Burgeoning Internal Memory
Most of us are familiar with the famous Moore’s Law, which talks about the reduction in size of transistors in computing devices, which in turns leads to an exponential increase in computing capability and memory capacities of computing devices. The law has held good for over 2 decades now. Take a look at your first iPod and the current Generation of smartphones and you will realise just how much the capacity of portable devices has gone up. The year 2014 beckons with it an age of high storage smartphones and devices. Samsung, the world’s largest manufacturer of storage devices have already begun the mass manufacture of 128GB embedded NAND flash storage modules. Smartphones coming out starting February will feature a 128GB variants that may begin an upward motion of smartphone internal memory. Expect Samsung’s Galaxy S5, LG G3, Sony Xperia Z successor and iPhone 6 to all feature 128GB storage variant that may not cost significantly more than the launch price of current flagships.

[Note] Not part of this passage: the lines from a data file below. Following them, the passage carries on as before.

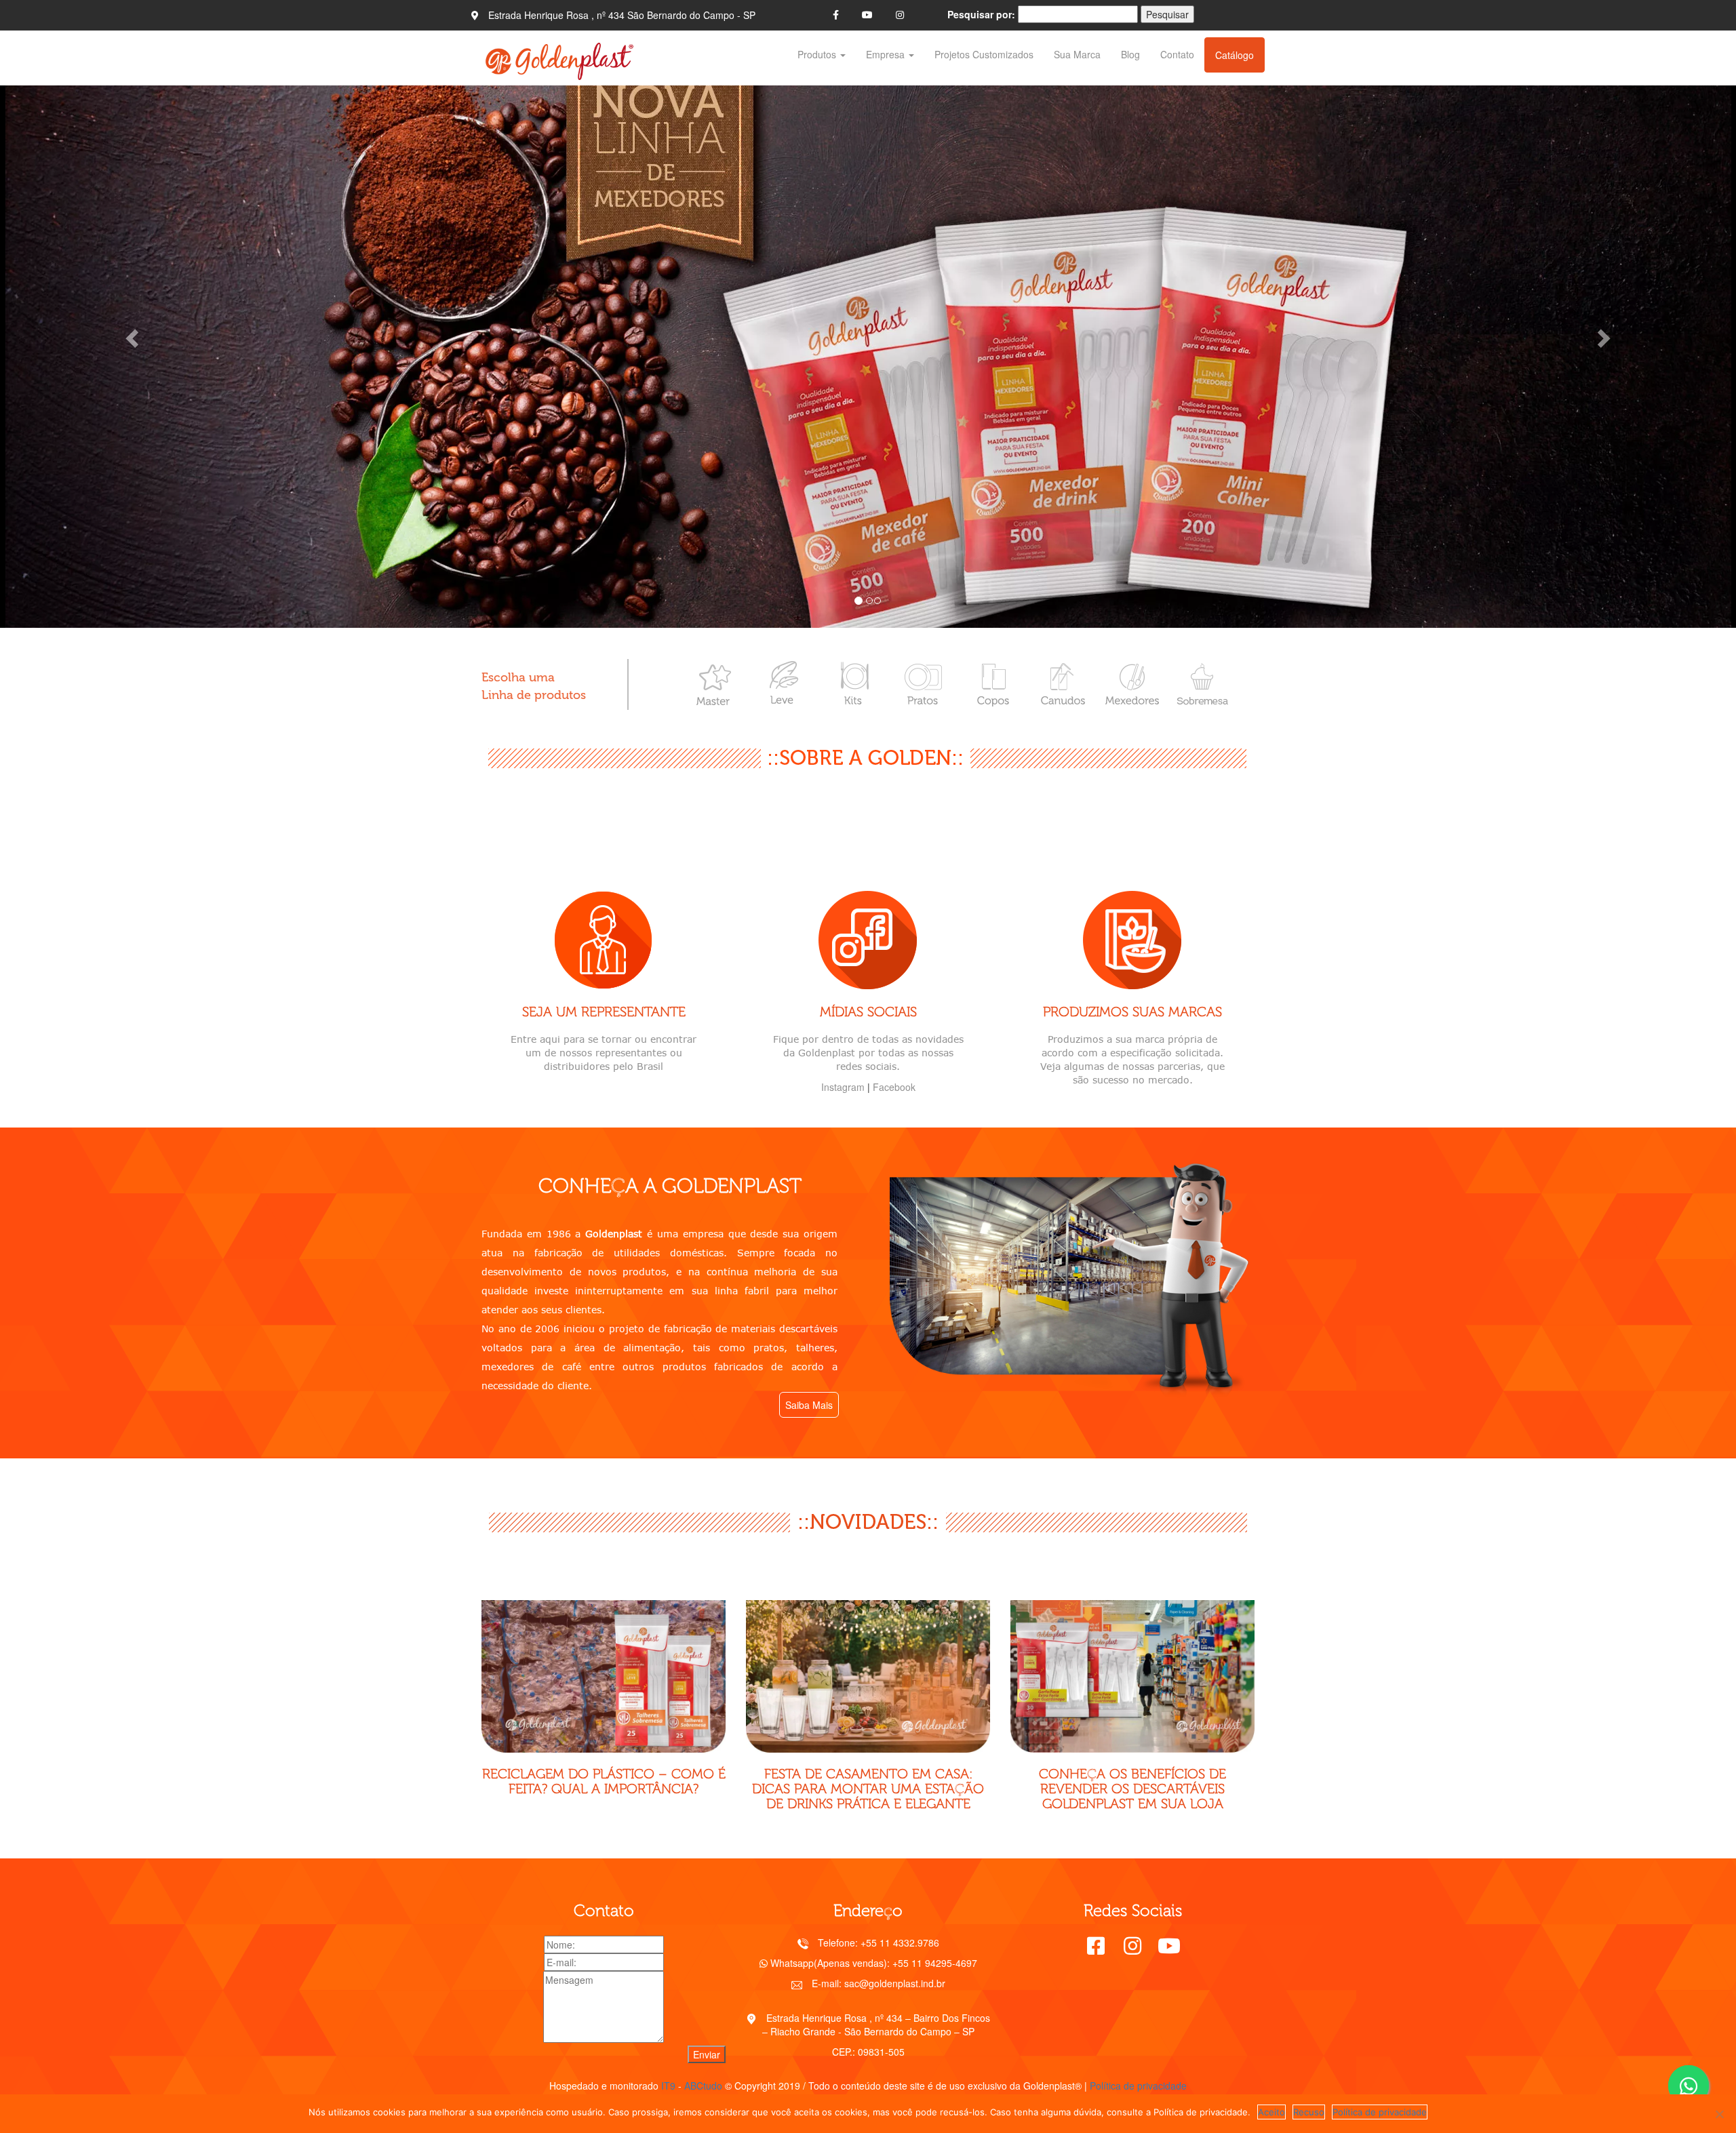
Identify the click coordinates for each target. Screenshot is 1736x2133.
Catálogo (1234, 55)
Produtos (818, 54)
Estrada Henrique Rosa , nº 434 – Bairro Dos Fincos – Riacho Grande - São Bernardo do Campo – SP (876, 2024)
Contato (1177, 54)
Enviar (706, 2054)
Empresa (886, 54)
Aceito (1271, 2112)
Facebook (894, 1087)
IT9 (668, 2085)
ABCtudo (703, 2085)
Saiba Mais (809, 1405)
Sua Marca (1077, 54)
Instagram (843, 1087)
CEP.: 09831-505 (868, 2051)
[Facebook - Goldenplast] (836, 14)
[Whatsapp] (1688, 2085)
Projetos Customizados (983, 54)
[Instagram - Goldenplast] (900, 14)
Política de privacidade (1138, 2085)
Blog (1130, 54)
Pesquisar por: (981, 14)
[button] (130, 334)
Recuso (1308, 2112)
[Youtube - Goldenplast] (867, 14)
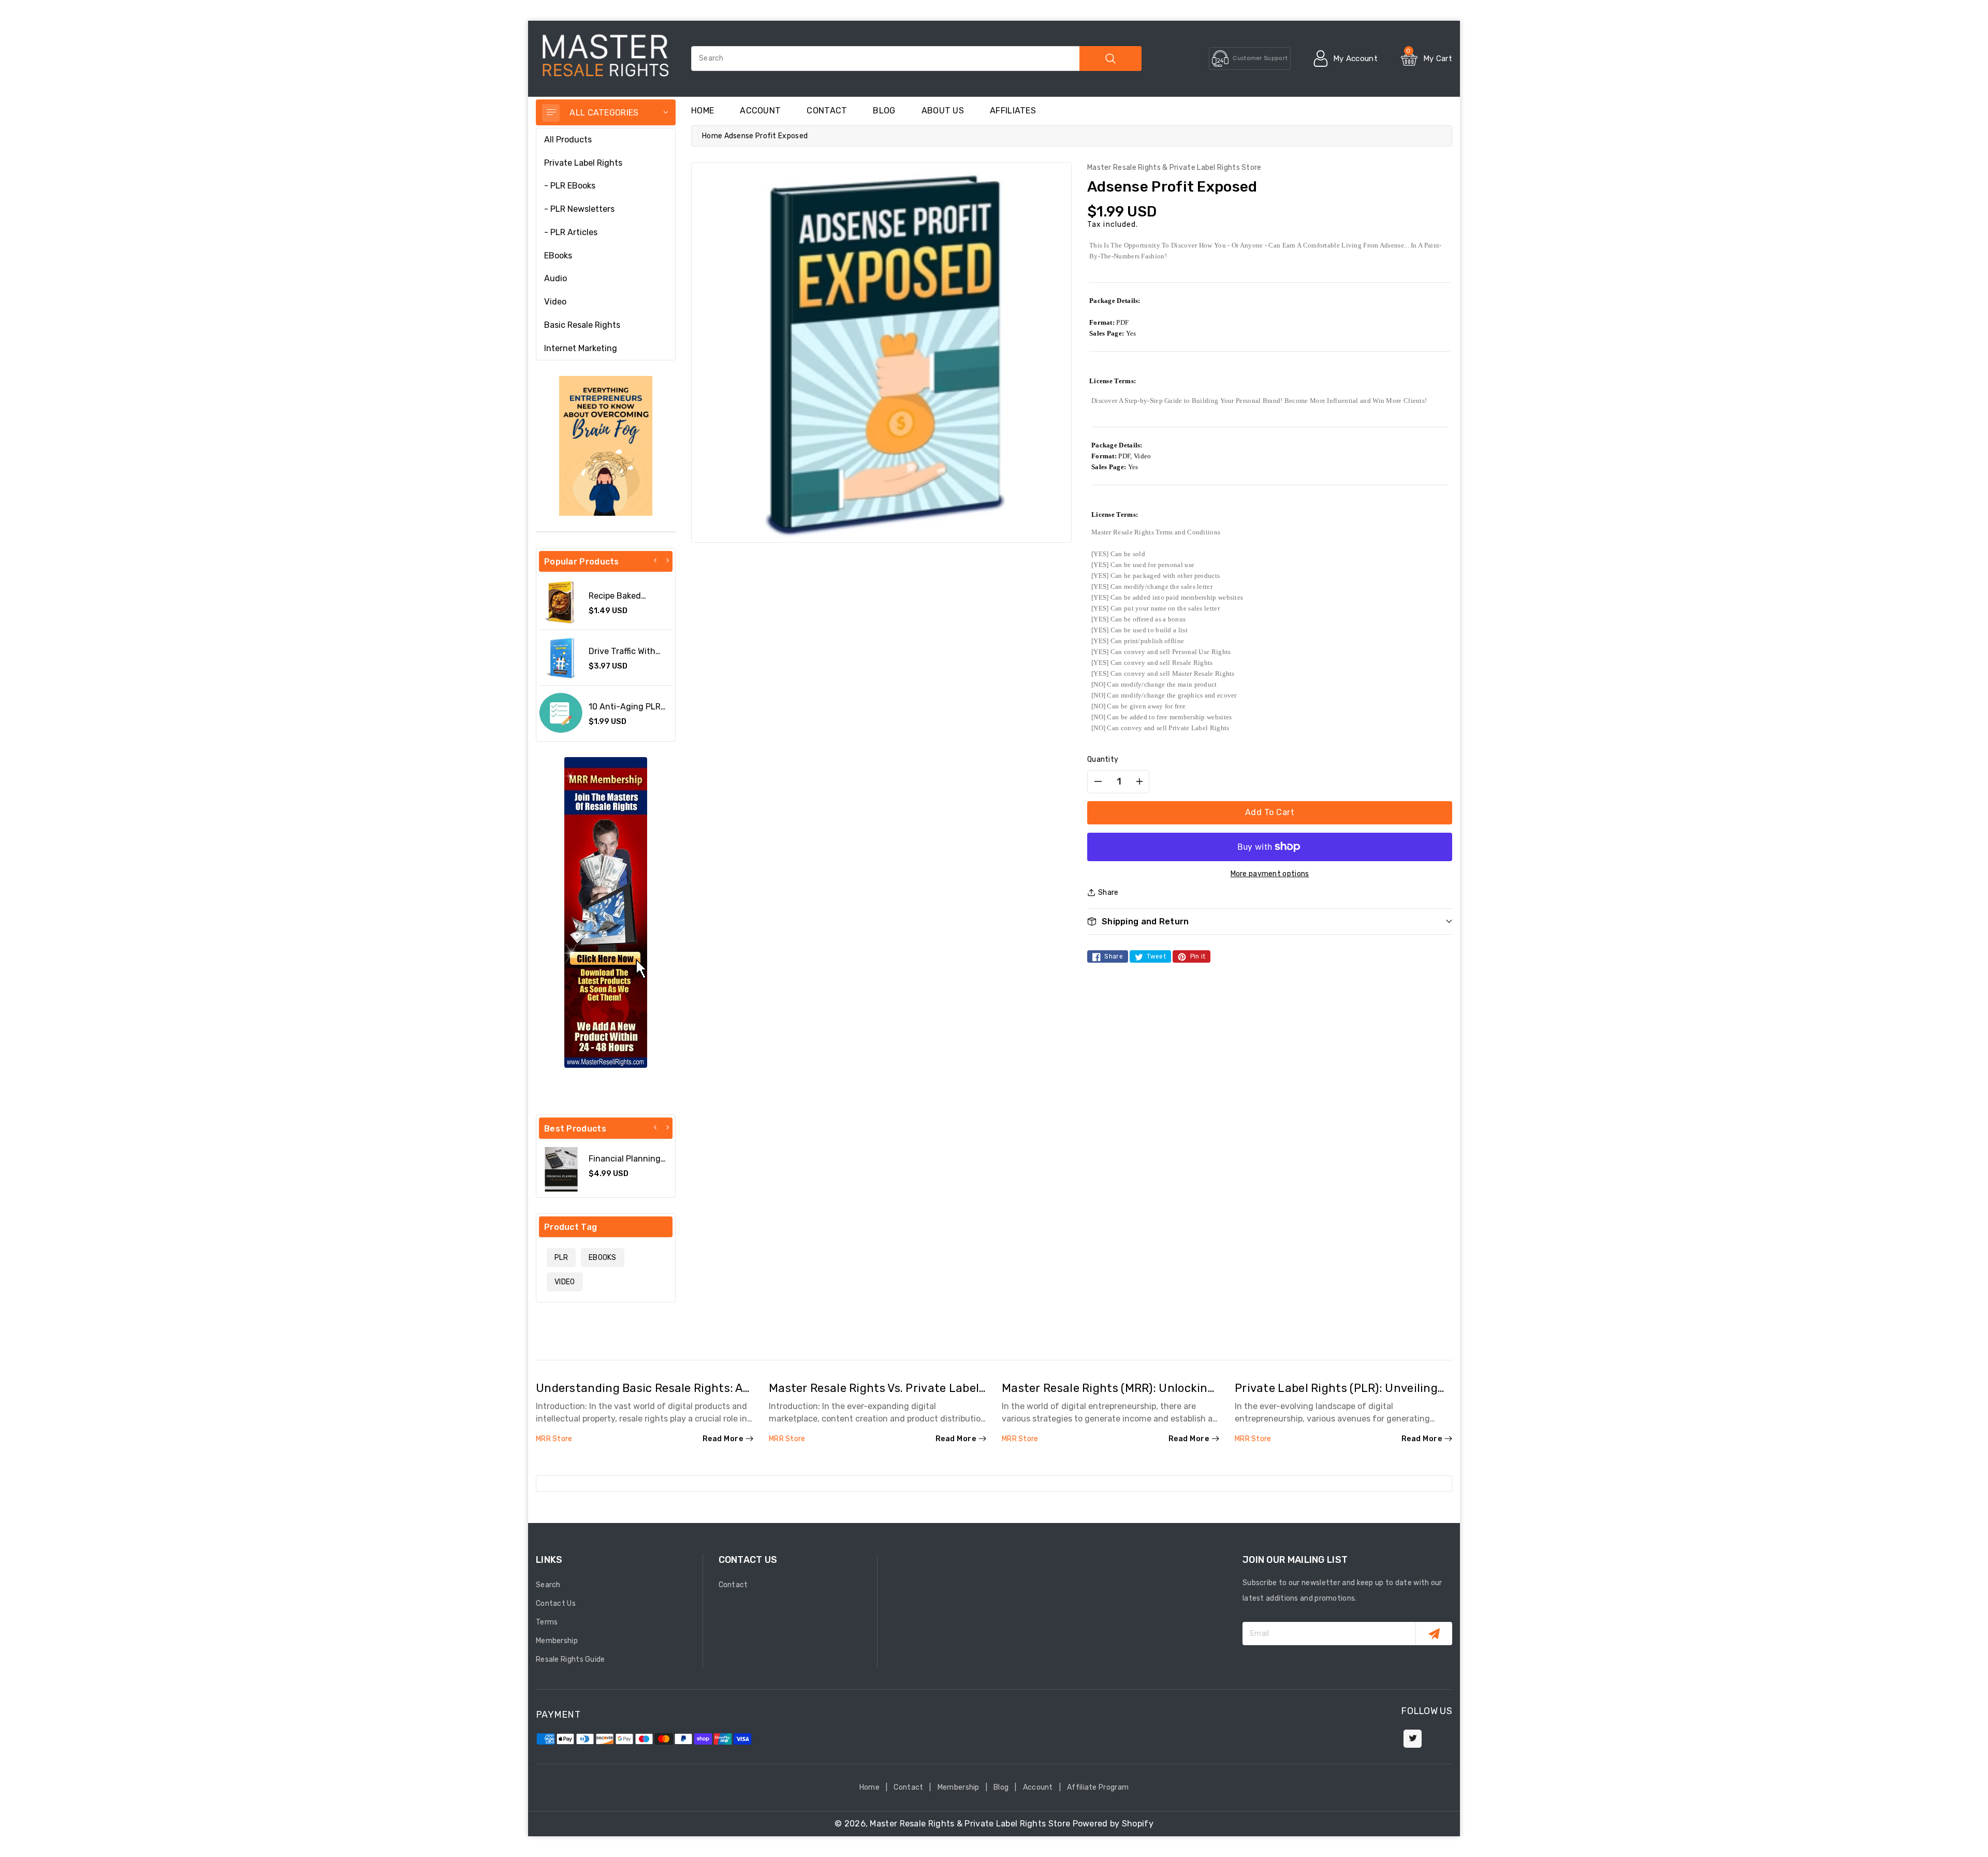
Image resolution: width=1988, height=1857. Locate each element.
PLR (561, 1257)
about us (943, 110)
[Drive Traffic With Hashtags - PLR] (561, 657)
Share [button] (1108, 892)
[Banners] (606, 445)
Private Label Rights (583, 163)
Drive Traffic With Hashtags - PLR (622, 656)
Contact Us (556, 1603)
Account (760, 110)
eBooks (558, 255)
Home (712, 136)
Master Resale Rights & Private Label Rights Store (970, 1824)
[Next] (667, 560)
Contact (827, 110)
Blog (1000, 1787)
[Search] (1110, 58)
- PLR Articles (570, 232)
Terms (547, 1622)
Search (548, 1584)
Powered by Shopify (1113, 1824)
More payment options (1270, 873)
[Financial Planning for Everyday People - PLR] (561, 1169)
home (702, 110)
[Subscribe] (1433, 1633)
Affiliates (1013, 110)
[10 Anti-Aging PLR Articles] (561, 713)
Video (555, 302)
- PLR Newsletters (579, 209)
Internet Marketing (580, 348)
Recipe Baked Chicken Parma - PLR (630, 601)
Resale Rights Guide (570, 1659)
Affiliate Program (1098, 1787)
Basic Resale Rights (582, 325)
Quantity (1102, 759)
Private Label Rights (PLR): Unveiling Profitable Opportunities (1336, 1394)
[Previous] (655, 560)
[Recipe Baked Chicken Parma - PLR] (561, 602)
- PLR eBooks (569, 186)
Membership (557, 1640)
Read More (723, 1438)
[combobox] (916, 58)
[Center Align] (551, 113)
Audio (555, 278)
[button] (1269, 921)
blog (884, 110)
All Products (568, 139)
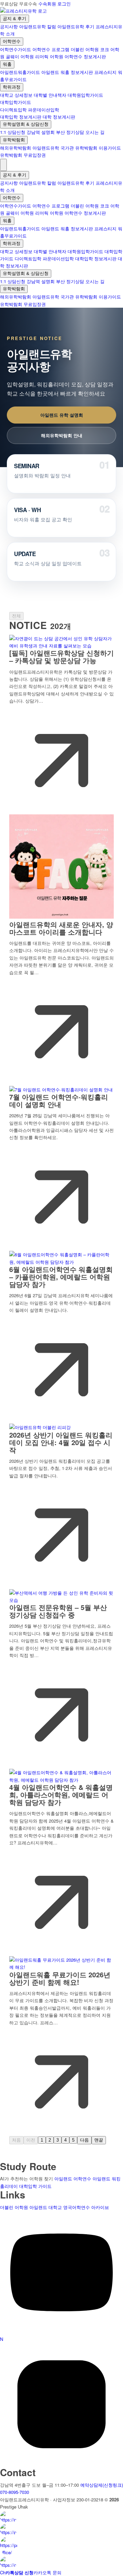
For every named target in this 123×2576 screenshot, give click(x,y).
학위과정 (11, 87)
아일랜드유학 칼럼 (37, 26)
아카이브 (100, 2207)
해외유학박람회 (15, 147)
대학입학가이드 (15, 102)
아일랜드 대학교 (45, 2207)
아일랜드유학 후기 (75, 26)
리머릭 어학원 (49, 56)
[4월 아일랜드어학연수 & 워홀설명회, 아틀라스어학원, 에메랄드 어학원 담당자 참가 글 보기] (61, 1780)
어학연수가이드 (15, 49)
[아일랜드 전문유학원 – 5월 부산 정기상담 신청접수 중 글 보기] (61, 1600)
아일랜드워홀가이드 (20, 72)
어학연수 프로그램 (50, 49)
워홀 (7, 64)
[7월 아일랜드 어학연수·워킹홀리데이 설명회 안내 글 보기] (61, 1089)
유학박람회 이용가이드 (98, 147)
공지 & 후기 (14, 18)
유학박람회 (14, 139)
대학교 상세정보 (16, 95)
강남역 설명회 (41, 132)
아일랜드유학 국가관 (53, 147)
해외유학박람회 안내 (61, 435)
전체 (16, 615)
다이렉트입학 (13, 109)
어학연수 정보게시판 (85, 56)
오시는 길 (95, 132)
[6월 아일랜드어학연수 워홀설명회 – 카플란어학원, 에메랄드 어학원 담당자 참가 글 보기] (61, 1262)
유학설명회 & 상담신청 (26, 124)
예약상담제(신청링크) (101, 2485)
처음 (16, 2140)
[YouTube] (61, 2332)
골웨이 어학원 (20, 56)
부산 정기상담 (70, 132)
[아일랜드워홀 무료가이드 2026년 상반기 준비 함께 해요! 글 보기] (61, 1967)
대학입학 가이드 (35, 2186)
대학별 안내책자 (50, 95)
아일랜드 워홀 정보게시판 (67, 72)
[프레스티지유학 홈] (23, 10)
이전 (30, 2140)
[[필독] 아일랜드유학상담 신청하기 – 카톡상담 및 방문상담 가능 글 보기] (61, 645)
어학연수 (11, 41)
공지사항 (9, 26)
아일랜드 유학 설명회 (61, 415)
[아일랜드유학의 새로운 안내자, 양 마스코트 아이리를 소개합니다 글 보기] (61, 917)
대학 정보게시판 (59, 116)
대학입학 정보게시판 (20, 116)
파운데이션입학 (43, 109)
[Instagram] (61, 2463)
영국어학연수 (76, 2207)
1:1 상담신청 (12, 132)
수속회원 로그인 (54, 3)
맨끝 (98, 2140)
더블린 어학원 (85, 49)
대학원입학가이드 (85, 95)
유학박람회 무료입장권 (23, 155)
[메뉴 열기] (3, 165)
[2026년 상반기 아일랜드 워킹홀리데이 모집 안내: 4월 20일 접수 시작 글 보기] (40, 1427)
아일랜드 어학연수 (72, 2178)
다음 (84, 2140)
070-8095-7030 (14, 2492)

The Internal Memory vs. Memory Card Slot Argument
For most smartphone manufacturers, the constant struggle has always been to decide between having a memory card expansion slot and not. The main argument used is that the performance of internal storage is always faster than expandable storage. However in the age of cloud computing, data affinity is certainly better for expandable storage than Cloud storage. Simply, a smartphone reads data faster from a memory card than from a Cloud service connected remotely. Typical 3G connection transfers data at 2Mb/s when the user is stationary whereas MicroSD card transfers data starting at 2MB/s to up to 104MB/s. Clearly MicroSD cards are a better solution than cloud storage in terms of transfer speed. Users may not necessarily feel the difference and may only need that extra storage to store their favourite music and pictures.
Will MicroSD Cards Die Out?
As smartphone capacity increases more users will prefer going for higher capacity machines. The typical smartphone still houses only 8GB of internal storage, an increasing chunk of which is used by OS and pre-installed bundled apps. However increased data consumption will keep increasing the need for more storage space. Most smartphones feature a microSD card slot. The sales of microSD cards is an added bonus to most manufacturers as well as it is one of the top selling smartphone accessory. The major argument in favour of microSD cards is also the exorbitant price of high end smartphones. The 64GB variant of Samsung Galaxy S4 costs INR 42,000 while the 16 GB variant costs a little over INR 34,000. A look at memory cards price list will show us just how much more viable it is for users to buy a 16GB variant and then invest in a memory card. The higher storage variants of popular smartphones are in fact all but absent in Indian e-commerce stores as well largely due to their exorbitant cost. It is clear that the 128GB smartphone may not ruffle any feathers.
The lowering of cost for memory devices as well as increase in capacity is definitely good news for the users. Even though internal storage of devices is on the rise, users may not yet shun the external memory cards for higher capacity models just yet. That is of course if smartphone manufacturers give them the choice. If smartphone makers go the way of Apple and refuse to provide expandable memory slots for their phones, users may just have to bit the bullet and buy a higher capacity model. However for now, such a scene is almost unthinkable. It seems that memory cards may not be heading the way of the floppy drive but instead be heading the way of external hard disk drives, as a means of quick data transfer and cheap extra storage.